**Your task**
Take the data below and copy exactly the lines starting at the one with "You are a GUI agent. The screenshot is 570×2576." and finishing at the one with "[tab] (178, 977)", both included.

**Source material**
· · ·

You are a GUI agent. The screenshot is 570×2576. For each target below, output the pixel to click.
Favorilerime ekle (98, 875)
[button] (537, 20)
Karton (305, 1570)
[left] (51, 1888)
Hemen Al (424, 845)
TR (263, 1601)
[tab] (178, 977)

· · ·

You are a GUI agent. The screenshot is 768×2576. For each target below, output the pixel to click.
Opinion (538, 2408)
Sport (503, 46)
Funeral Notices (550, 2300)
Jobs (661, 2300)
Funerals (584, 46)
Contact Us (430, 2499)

· · ·

**Reply**
You are a GUI agent. The screenshot is 570×2576. For each target below, output the pixel to click.
Favorilerime ekle (98, 875)
[button] (537, 20)
Karton (305, 1570)
[left] (51, 1888)
Hemen Al (424, 845)
TR (263, 1601)
[tab] (178, 977)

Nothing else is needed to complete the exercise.